お墓に向き直る。この一組の指輪は今度納骨棺に納めてもらおう。灰かぶりのまま野ざらしにするのは嫌だし、誰かに取られないとも限らない。納骨棺はどうやら自分では開けられないタイプのようだから、業者に相談するしかなさそうだ。
さきほどの彼と同様に、ウェディングリングを眺める。今までだって美しいものだとは思っていたが、ただの思い込みかもしれないという一抹の疑いが薄いヴェールのように輝きを妨げていた。後押しを得て向き合った指輪は、やはりどこまでも美しかった。

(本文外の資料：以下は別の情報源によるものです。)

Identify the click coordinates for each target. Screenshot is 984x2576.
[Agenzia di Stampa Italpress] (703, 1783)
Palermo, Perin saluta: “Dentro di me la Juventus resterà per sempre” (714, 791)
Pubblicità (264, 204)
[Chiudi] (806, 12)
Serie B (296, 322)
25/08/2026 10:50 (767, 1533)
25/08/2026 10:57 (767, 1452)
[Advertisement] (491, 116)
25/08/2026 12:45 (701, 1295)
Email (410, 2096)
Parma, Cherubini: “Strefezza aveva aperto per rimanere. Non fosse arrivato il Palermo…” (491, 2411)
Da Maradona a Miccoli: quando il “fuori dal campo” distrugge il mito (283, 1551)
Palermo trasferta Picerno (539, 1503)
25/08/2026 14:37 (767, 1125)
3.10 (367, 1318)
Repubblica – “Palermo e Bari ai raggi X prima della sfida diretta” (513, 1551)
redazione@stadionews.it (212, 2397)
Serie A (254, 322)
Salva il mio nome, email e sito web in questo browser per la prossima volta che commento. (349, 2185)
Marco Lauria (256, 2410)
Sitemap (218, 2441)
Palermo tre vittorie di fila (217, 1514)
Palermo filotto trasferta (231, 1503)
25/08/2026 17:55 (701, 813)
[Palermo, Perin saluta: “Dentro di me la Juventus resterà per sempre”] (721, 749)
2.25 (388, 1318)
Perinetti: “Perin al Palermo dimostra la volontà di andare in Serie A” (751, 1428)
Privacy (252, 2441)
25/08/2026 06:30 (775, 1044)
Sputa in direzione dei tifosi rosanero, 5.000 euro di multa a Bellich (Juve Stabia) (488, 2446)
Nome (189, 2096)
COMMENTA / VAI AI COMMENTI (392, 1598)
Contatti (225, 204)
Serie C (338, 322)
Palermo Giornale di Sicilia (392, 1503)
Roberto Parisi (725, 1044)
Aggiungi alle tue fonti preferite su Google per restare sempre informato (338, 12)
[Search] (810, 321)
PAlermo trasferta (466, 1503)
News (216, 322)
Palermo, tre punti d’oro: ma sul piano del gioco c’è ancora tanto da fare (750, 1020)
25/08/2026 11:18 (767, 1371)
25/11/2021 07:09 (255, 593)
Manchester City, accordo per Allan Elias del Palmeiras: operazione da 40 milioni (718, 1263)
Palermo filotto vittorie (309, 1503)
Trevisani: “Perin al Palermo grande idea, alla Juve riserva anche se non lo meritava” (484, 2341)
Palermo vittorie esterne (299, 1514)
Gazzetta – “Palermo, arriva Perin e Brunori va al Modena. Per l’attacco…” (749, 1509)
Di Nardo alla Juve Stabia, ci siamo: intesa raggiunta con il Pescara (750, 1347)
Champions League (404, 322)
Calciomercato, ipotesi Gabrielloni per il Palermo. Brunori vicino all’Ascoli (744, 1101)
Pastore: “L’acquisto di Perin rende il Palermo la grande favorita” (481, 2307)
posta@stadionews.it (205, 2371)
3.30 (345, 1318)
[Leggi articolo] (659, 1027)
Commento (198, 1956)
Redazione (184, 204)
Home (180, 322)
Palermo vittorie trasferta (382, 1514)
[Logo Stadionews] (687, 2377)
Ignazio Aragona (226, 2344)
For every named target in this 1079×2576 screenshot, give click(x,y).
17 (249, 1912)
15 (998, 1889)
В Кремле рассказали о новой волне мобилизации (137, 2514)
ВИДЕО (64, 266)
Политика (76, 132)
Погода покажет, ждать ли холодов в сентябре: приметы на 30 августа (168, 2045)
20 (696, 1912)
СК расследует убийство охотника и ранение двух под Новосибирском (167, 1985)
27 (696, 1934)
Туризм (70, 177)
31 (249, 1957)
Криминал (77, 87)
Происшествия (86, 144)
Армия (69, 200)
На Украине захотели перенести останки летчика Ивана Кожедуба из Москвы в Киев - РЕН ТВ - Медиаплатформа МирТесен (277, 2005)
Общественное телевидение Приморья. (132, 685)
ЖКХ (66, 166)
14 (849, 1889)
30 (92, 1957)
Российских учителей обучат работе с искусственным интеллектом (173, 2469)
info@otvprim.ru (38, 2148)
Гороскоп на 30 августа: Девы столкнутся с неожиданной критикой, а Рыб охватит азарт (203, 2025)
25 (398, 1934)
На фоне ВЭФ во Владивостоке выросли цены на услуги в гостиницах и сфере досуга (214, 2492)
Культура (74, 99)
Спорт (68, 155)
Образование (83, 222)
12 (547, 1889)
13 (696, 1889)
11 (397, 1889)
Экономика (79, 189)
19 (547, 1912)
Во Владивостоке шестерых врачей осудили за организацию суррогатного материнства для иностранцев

おばあちゃん王子は、もうシンデレラくんを見つけただろうか。その時はこのウェディングリングがガラスの靴の役割を果たすのだろう。当時は金銭に余裕が無かったためか、祖父母のウェディングリングは祖母の持つこの指輪だけだった。このブルーのダイヤモンドはシンデレラが着けるのだろう。対の指輪をつけて微笑む二人が容易に想像できた。そしてきっと二人は幸せに暮らしていくのだろう、まるでおとぎ話の締めくくりそのままに。すなわち、「二人は永遠に幸せに暮らしましたとさ。めでたしめでたし」。